El presidente de Estados Unidos, Donald Trump, afirmó este martes que impulsará un régimen arancelario “más fuerte”, pese a que la Corte Supresa estadounidense invalidó la semana pasada una parte central de su política comercial. El mandatario advirtió a los socios comerciales de Washington que no deben dudar de los acuerdos ya alcanzados con su administración.
En su primer discurso sobre el Estado de la Unión desde que regresó a la Casa Blanca hace poco más de un año, Trump defendió su gestión y destacó lo que considera logros clave, como la reducción de la inmigración irregular y el alza de los mercados bursátiles. Sin embargo, evitó referencias directas a temas cruciales en Asia, como la relación con China, la situación en torno a Taiwán o el programa nuclear de Corea del Norte.

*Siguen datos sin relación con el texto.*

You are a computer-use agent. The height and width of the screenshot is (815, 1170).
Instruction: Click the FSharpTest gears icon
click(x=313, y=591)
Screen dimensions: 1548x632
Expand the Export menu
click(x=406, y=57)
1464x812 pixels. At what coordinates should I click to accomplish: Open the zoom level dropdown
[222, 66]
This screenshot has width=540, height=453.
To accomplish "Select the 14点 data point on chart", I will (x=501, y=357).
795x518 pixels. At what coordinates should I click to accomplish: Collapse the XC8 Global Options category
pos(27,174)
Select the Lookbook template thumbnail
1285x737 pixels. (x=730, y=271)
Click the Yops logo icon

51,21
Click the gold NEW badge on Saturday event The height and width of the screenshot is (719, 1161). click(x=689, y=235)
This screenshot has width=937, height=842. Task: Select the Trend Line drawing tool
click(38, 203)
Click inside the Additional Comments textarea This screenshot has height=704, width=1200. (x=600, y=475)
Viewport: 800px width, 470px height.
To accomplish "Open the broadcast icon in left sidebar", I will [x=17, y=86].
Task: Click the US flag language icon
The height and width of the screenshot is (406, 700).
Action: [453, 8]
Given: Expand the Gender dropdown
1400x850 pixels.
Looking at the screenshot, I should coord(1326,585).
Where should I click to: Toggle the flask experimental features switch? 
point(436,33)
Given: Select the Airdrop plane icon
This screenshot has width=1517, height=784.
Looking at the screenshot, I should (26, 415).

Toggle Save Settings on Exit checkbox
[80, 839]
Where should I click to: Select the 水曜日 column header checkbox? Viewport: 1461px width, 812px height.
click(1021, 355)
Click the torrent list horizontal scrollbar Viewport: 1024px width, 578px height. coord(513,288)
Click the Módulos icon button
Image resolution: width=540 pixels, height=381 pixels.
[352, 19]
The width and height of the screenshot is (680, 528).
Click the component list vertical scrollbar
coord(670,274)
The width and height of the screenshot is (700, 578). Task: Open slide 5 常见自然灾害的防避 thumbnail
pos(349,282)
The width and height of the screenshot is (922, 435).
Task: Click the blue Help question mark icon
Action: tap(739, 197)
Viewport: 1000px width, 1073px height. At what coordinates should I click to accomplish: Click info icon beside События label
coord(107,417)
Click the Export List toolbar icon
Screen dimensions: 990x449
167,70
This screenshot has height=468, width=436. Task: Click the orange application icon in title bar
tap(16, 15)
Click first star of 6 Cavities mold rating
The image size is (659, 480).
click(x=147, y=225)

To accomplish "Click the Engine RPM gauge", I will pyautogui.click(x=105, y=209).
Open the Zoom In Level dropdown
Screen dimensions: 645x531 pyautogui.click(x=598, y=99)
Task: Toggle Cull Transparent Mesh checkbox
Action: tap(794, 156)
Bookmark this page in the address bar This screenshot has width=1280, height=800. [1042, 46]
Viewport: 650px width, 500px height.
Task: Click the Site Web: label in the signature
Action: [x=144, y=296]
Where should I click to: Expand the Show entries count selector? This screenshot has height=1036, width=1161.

El discurso se produjo días después de que el máximo tribunal anulara una amplia gama de aranceles impuestos durante su segundo mandato, asestando un golpe a uno de los pilares de su agenda económica y de política exterior. Trump calificó el fallo como “muy desafortunado”, pero defendió categóricamente su estrategia y prometió aplicar gravámenes más contundentes mediante mecanismos legales alternativos, sin necesidad de autorización del Congreso.
Horas antes del discurso entró en vigor un nuevo arancel global del 10% que reemplaza a los invalidados. El presidente aseguró que habrá más medidas bajo “estatutos legales plenamente aprobados y probados”, que —según dijo— podrían resultar incluso más eficaces que el esquema anterior.
Trump sostuvo que sus aranceles generaron “cientos de miles de millones de dólares” y permitieron negociar mejores acuerdos en términos económicos y de seguridad nacional. También reiteró su controvertida afirmación de que, con el tiempo, los ingresos por aranceles podrían sustituir el sistema moderno de impuesto sobre la renta, aliviando la carga fiscal de los estadounidenses.
No obstante, diversas encuestas muestran que una mayoría de votantes desaprueba su desempeño, especialmente en relación con el aumento del costo de vida. En ese contexto, el mandatario insistió en que fábricas, empleos e inversiones “seguirán llegando” al país porque, según dijo, Estados Unidos tiene ahora un presidente que pone “a Estados Unidos primero”.
En materia internacional, Trump reiteró su enfoque de “paz a través de la fuerza” y aseguró que trabajará para resolver conflictos por la vía diplomática, aunque sin descartar acciones firmes frente a amenazas. El discurso, de casi dos horas —el más largo en la historia moderna del Estado de la Unión— coincidió con el cuarto aniversario de la invasión rusa a gran escala de Ucrania. Sin ofrecer detalles, afirmó que Washington trabaja “muy duro” para poner fin a la guerra.
El presidente también defendió su papel como mediador en conflictos internacionales y reiteró advertencias a Irán, subrayando que no permitirá que el país obtenga un arma nuclear. “Prefiero resolver este problema mediante la diplomacia”, dijo, aunque dejó claro que, de fracasar las negociaciones, habrá consecuencias.